Looks nice. To scale this to large revenue I would highly recommend considering the real estate surveying market. This market is in the process of being disrupted by geolocating UAV-based photogrammetry point clouds. It has lots of bullshit inertia owing to regulatory significance, including a fully enshrined network of "approved surveyor" types who provide far less data than UAVs for far more money, far more slowly. There are multiple paid-for services that can be offered here. One is real estate sales, just showing the site in-situ in a local map and maybe emphasizing sun and aspect. One is real estate concept development as point clouds can provide local high-res trees/buildings even across the boundaries for shade mapping. Good shade mapping can mean the difference between a development being approved or not, so has huge monetary benefit. Generating reports for this depends upon the regional requirements, eg. which season. Often they pick a random peak-summer or peak-winter day and demand top-down shade maps of those. Currently architects pay for surveys and get back crap. Shade mapping is specialist. Every single day tens of thousands of real estate surveys are made. There has to be opportunity to push in this direction, just a suggestion.
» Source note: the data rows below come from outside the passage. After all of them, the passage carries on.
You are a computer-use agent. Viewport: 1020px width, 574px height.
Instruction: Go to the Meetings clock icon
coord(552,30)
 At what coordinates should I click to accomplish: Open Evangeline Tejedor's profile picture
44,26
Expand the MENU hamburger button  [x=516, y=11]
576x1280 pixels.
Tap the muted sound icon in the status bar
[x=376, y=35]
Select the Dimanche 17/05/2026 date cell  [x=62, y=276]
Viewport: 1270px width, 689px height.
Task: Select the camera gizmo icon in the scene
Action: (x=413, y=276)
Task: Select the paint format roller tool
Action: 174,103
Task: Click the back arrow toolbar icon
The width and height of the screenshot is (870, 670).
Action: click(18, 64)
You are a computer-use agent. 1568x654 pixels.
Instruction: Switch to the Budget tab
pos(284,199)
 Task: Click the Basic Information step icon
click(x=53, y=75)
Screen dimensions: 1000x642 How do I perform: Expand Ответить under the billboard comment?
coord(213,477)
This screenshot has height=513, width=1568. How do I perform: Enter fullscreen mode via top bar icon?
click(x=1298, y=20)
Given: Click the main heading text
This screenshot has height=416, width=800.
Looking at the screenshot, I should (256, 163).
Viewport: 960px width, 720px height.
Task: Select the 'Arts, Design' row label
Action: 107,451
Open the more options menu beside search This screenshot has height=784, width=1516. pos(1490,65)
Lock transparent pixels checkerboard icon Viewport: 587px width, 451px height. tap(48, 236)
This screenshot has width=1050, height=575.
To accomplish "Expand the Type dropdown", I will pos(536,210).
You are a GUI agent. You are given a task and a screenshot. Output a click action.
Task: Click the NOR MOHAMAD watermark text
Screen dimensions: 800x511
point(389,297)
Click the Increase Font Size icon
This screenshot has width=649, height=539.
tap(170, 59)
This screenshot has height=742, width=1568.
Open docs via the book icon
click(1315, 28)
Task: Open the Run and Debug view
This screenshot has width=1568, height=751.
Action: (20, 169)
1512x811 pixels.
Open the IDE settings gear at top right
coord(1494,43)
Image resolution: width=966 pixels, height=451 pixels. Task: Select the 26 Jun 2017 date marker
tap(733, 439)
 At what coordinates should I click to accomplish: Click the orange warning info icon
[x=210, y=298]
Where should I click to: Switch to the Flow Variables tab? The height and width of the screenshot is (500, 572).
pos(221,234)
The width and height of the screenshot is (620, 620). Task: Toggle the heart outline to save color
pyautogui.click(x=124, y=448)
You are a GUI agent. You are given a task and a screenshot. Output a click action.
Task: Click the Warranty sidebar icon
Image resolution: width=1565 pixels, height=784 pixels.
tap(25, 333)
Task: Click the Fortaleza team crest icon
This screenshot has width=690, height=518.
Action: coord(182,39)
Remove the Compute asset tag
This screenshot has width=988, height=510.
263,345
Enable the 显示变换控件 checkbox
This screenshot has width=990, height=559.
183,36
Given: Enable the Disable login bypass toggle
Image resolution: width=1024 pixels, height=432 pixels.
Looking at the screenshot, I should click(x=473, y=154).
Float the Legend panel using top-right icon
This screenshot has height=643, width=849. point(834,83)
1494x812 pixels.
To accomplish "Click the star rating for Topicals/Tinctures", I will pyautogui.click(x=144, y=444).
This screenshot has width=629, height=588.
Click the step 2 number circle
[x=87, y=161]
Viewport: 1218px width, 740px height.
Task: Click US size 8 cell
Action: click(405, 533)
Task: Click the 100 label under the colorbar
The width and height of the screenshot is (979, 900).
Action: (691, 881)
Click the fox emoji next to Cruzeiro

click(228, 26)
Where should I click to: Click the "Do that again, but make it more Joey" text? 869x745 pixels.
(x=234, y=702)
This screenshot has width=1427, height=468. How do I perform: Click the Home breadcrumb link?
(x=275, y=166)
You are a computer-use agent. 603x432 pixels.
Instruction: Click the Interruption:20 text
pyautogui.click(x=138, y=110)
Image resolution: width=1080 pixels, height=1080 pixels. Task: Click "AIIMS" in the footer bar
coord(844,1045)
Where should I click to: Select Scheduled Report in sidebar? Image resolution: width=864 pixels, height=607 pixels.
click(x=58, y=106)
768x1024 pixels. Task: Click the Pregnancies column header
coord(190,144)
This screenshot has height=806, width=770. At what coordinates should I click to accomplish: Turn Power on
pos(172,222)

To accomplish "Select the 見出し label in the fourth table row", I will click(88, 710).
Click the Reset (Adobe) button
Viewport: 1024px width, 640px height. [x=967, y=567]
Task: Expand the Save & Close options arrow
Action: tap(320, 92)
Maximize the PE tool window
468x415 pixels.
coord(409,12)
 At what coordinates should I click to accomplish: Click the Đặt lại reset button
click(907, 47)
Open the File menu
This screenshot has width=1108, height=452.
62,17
Great write-up. I've never worked with a surveyor (I rent) but I did some Googling to understand the process. I think I would need to convert point clouds to DEM which Shade Map natively understands.
I'm wondering if I should meet with local surveyors of if there's some big names in the industry you suggest I try to go after?
Also, sorry for my abysmal treatment of buildings on the map (pixelated shadows at high zoom). I'm working to improve this.